Stored data entries
+++

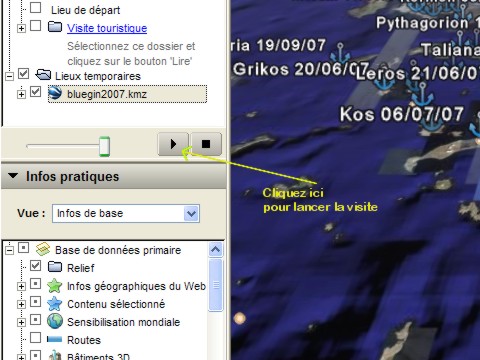
Task: Stop the tour with the stop button
Action: [x=206, y=144]
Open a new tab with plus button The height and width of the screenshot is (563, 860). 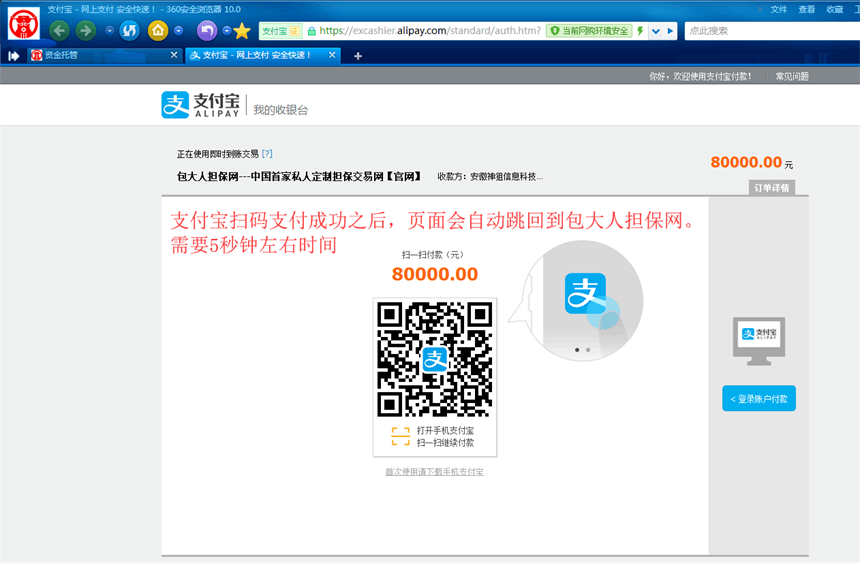pos(358,55)
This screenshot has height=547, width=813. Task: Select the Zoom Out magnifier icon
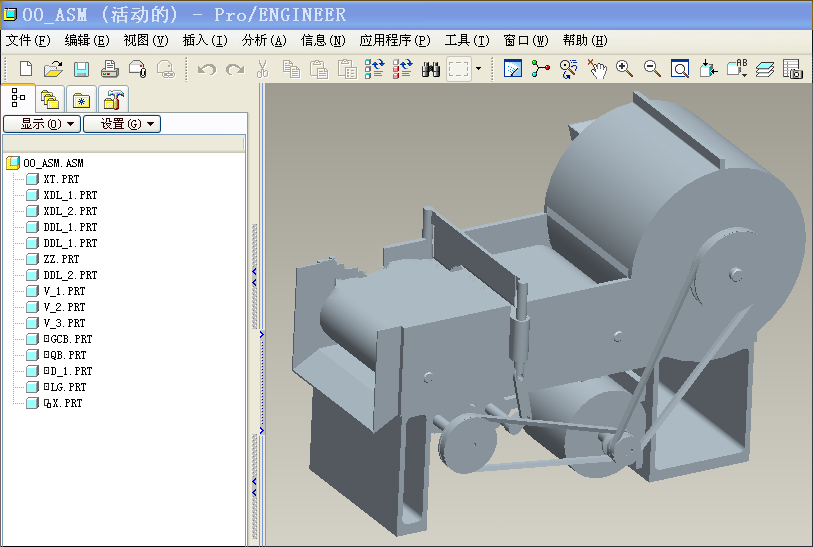coord(652,68)
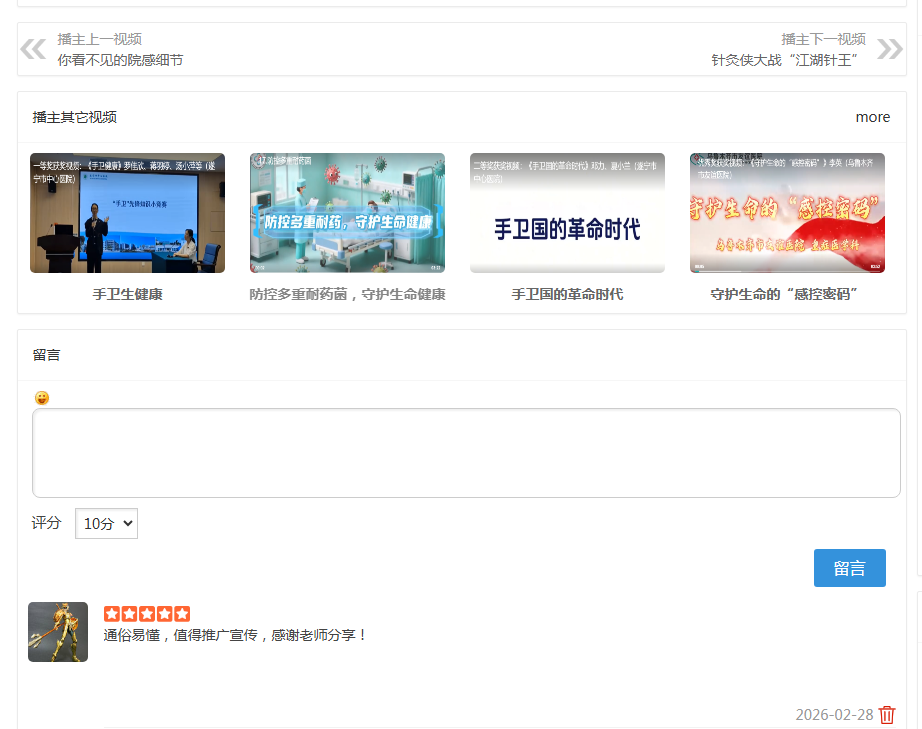Go to next video 针灸侠大战“江湖针王”
The width and height of the screenshot is (922, 729).
[785, 60]
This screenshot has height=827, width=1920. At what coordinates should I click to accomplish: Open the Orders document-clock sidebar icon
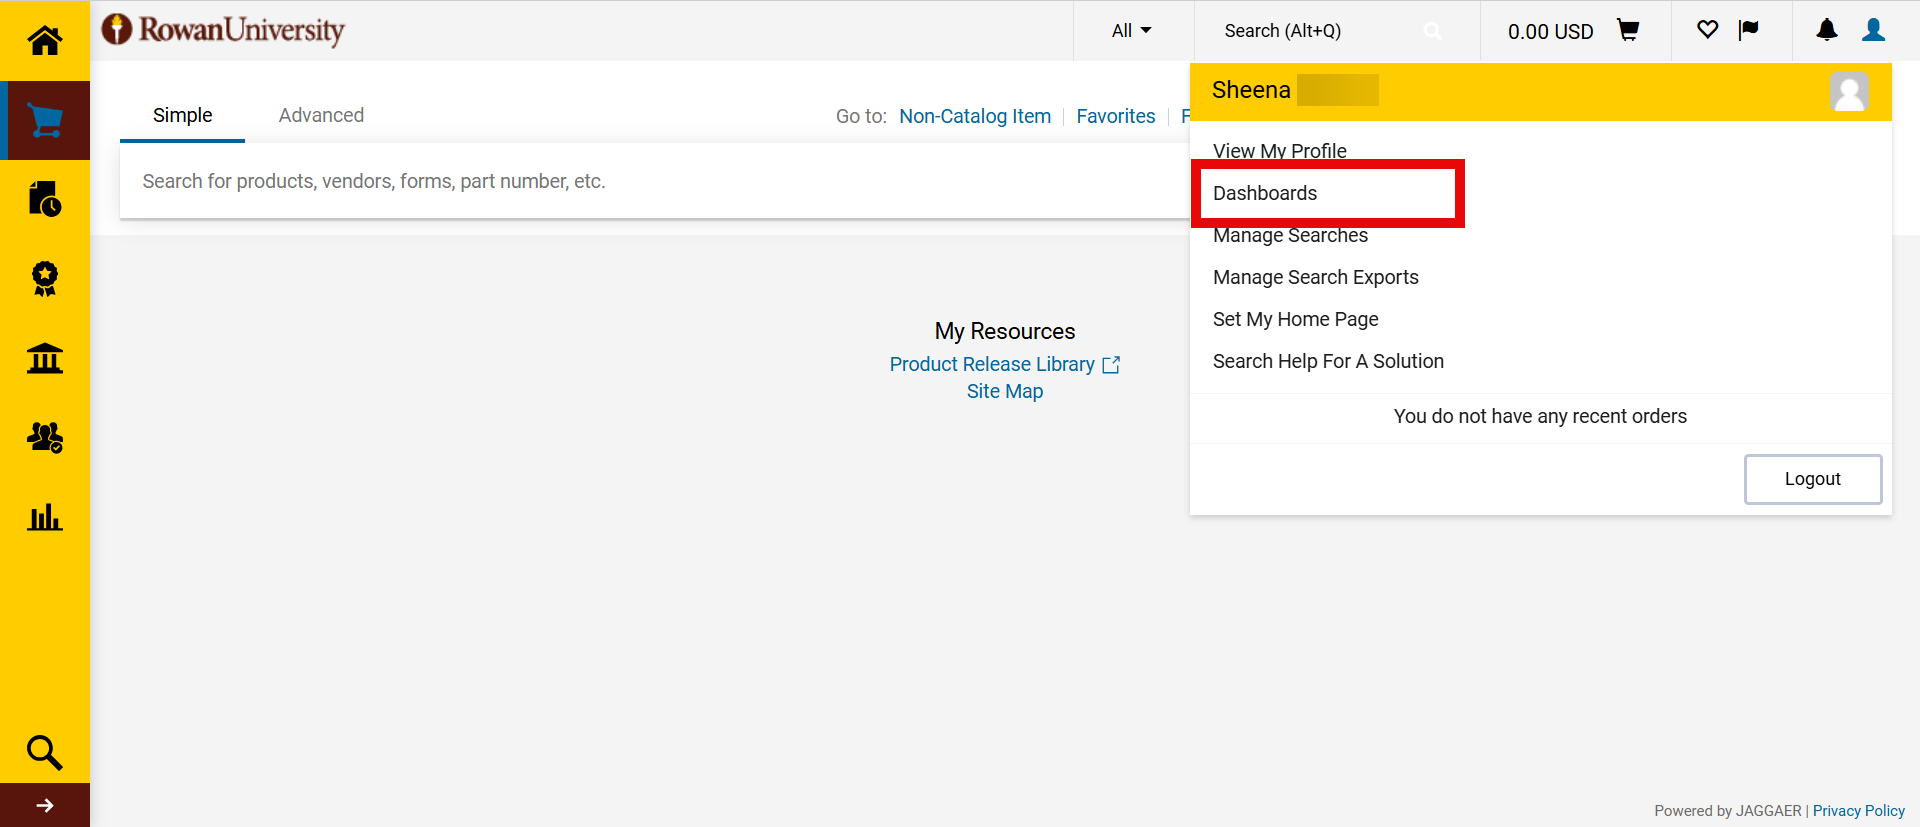coord(44,199)
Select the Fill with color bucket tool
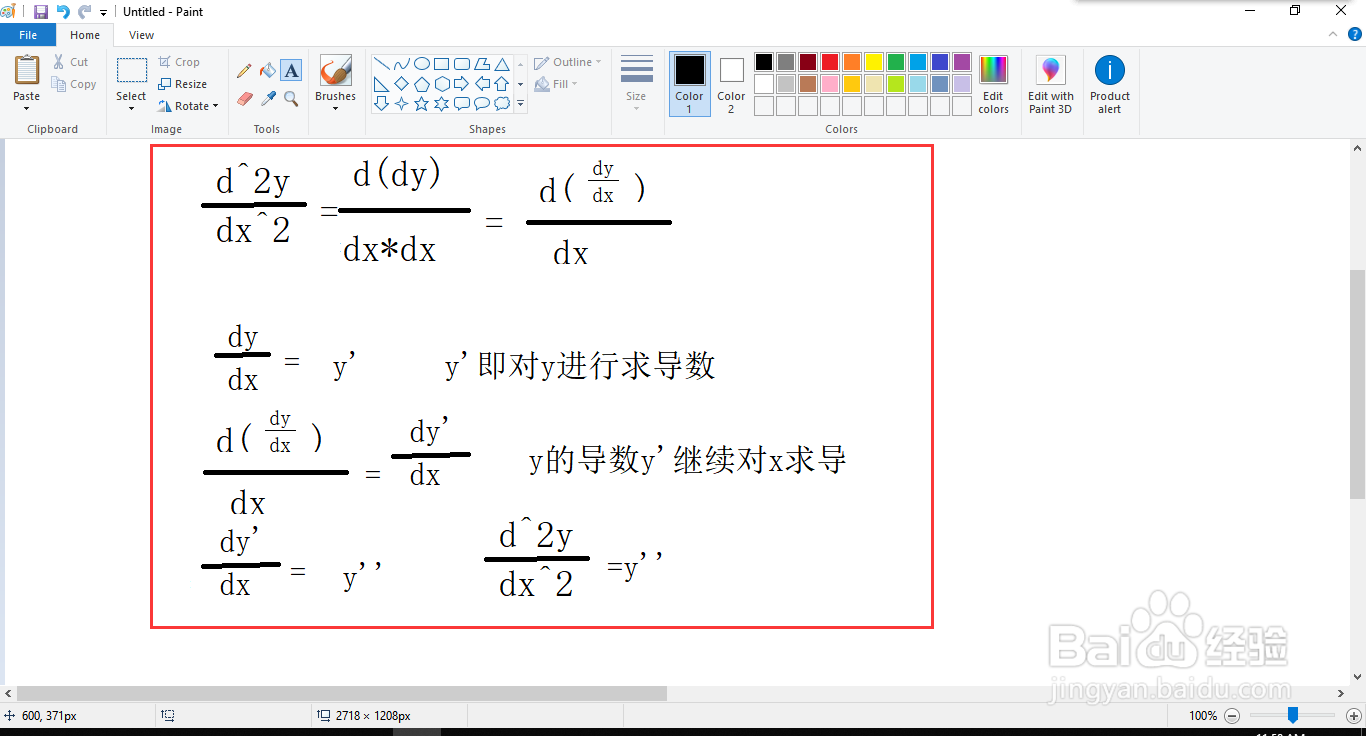The width and height of the screenshot is (1366, 736). click(x=266, y=71)
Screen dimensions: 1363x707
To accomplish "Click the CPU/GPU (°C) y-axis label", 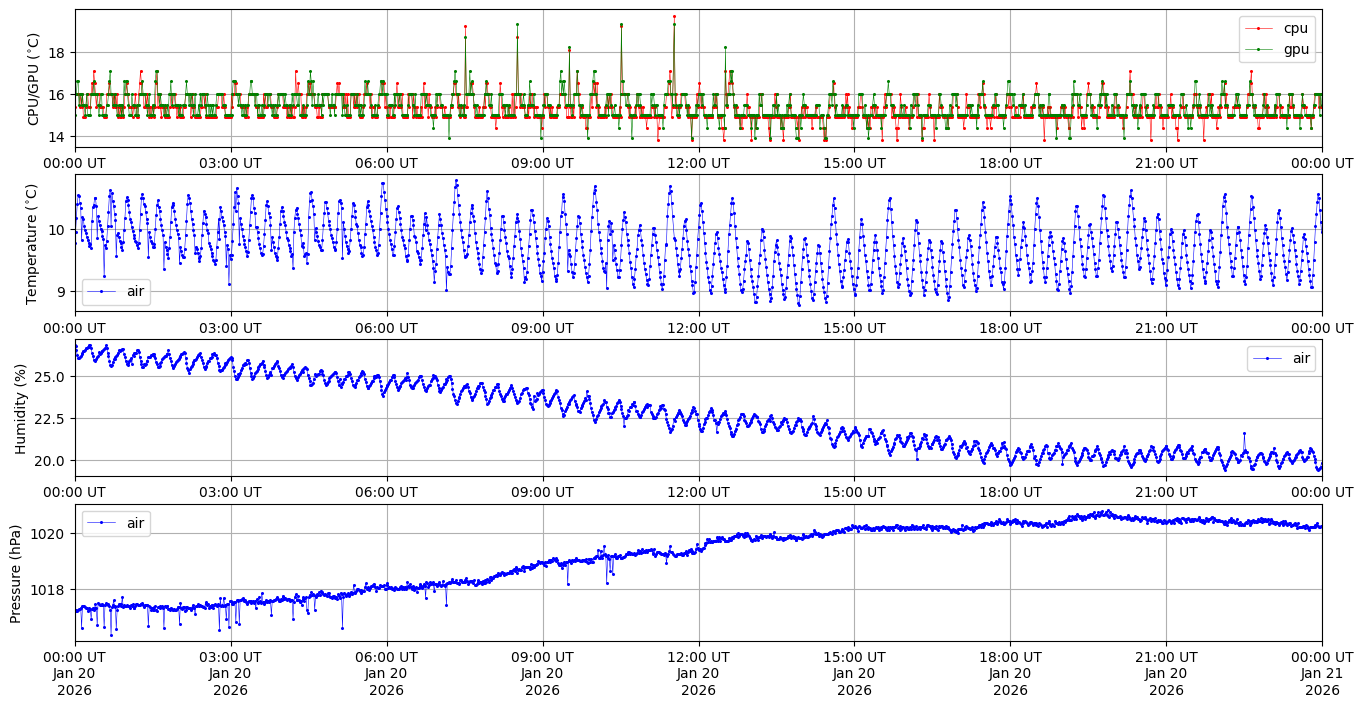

+++

**TASK DESCRIPTION:**
Please restate word for word the lines above, starting with the line that holds "Screen dimensions: 1363x707" and ending with the final line of the records, while leaving out pictures.

**FINISHED TASK:**
Screen dimensions: 1363x707
To accomplish "Click the CPU/GPU (°C) y-axis label", 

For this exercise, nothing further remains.